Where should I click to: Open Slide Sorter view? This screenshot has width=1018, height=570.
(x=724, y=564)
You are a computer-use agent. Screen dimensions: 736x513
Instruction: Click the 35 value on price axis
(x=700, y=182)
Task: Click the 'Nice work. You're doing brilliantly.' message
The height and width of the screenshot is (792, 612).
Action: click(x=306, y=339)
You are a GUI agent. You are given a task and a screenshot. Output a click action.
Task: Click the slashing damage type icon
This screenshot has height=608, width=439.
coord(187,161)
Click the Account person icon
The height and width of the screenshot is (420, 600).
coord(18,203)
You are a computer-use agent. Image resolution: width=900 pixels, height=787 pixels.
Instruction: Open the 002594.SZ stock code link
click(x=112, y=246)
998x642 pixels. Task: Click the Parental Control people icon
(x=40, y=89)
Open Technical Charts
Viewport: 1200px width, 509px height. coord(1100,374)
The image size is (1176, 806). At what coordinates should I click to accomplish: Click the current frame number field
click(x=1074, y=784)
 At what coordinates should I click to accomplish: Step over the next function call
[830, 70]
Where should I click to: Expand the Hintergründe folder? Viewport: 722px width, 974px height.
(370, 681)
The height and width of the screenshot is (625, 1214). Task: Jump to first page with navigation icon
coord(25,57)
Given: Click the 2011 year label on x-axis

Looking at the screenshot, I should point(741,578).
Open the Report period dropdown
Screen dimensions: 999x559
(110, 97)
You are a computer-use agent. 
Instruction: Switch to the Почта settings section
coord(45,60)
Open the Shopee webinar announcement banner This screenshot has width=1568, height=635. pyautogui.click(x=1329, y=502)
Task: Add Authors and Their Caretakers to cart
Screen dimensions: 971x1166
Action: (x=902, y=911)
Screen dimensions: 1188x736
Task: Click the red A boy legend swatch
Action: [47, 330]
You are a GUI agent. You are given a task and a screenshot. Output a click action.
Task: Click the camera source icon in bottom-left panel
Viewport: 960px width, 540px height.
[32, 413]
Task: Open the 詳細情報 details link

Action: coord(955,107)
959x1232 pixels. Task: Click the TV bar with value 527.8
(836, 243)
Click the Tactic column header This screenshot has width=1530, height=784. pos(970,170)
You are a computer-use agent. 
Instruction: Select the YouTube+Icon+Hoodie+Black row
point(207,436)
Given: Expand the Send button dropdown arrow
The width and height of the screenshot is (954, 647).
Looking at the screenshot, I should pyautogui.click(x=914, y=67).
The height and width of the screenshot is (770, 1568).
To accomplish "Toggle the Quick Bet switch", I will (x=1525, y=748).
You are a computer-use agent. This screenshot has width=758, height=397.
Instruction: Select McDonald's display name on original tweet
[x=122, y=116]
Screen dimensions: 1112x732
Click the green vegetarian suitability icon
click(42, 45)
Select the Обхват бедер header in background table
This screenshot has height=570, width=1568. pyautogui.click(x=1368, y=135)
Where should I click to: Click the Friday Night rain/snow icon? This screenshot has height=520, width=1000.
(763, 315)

— WHAT YOU WILL DO —
Copy out the records once more, exactly as they are written.

— ANSWER BELOW —
Where should I click to: Open Slide Sorter view? This screenshot has width=1018, height=570.
(x=724, y=564)
You are a computer-use agent. Screen dimensions: 736x513
Instruction: Click the 35 value on price axis
(x=700, y=182)
Task: Click the 'Nice work. You're doing brilliantly.' message
The height and width of the screenshot is (792, 612).
Action: click(x=306, y=339)
You are a GUI agent. You are given a task and a screenshot. Output a click action.
Task: Click the slashing damage type icon
This screenshot has height=608, width=439.
coord(187,161)
Click the Account person icon
The height and width of the screenshot is (420, 600).
coord(18,203)
You are a computer-use agent. Image resolution: width=900 pixels, height=787 pixels.
Instruction: Open the 002594.SZ stock code link
click(x=112, y=246)
998x642 pixels. Task: Click the Parental Control people icon
(x=40, y=89)
Open Technical Charts
Viewport: 1200px width, 509px height. coord(1100,374)
The image size is (1176, 806). At what coordinates should I click to accomplish: Click the current frame number field
click(x=1074, y=784)
 At what coordinates should I click to accomplish: Step over the next function call
[830, 70]
Where should I click to: Expand the Hintergründe folder? Viewport: 722px width, 974px height.
(370, 681)
The height and width of the screenshot is (625, 1214). Task: Jump to first page with navigation icon
coord(25,57)
Given: Click the 2011 year label on x-axis

Looking at the screenshot, I should point(741,578).
Open the Report period dropdown
Screen dimensions: 999x559
(110, 97)
You are a computer-use agent. 
Instruction: Switch to the Почта settings section
coord(45,60)
Open the Shopee webinar announcement banner This screenshot has width=1568, height=635. pyautogui.click(x=1329, y=502)
Task: Add Authors and Their Caretakers to cart
Screen dimensions: 971x1166
Action: (x=902, y=911)
Screen dimensions: 1188x736
Task: Click the red A boy legend swatch
Action: [47, 330]
You are a GUI agent. You are given a task and a screenshot. Output a click action.
Task: Click the camera source icon in bottom-left panel
Viewport: 960px width, 540px height.
[32, 413]
Task: Open the 詳細情報 details link

Action: coord(955,107)
959x1232 pixels. Task: Click the TV bar with value 527.8
(836, 243)
Click the Tactic column header This screenshot has width=1530, height=784. pos(970,170)
You are a computer-use agent. 
Instruction: Select the YouTube+Icon+Hoodie+Black row
point(207,436)
Given: Expand the Send button dropdown arrow
The width and height of the screenshot is (954, 647).
Looking at the screenshot, I should pyautogui.click(x=914, y=67).
The height and width of the screenshot is (770, 1568).
To accomplish "Toggle the Quick Bet switch", I will (x=1525, y=748).
You are a computer-use agent. This screenshot has width=758, height=397.
Instruction: Select McDonald's display name on original tweet
[x=122, y=116]
Screen dimensions: 1112x732
Click the green vegetarian suitability icon
click(42, 45)
Select the Обхват бедер header in background table
This screenshot has height=570, width=1568. pyautogui.click(x=1368, y=135)
Where should I click to: Click the Friday Night rain/snow icon? This screenshot has height=520, width=1000.
(763, 315)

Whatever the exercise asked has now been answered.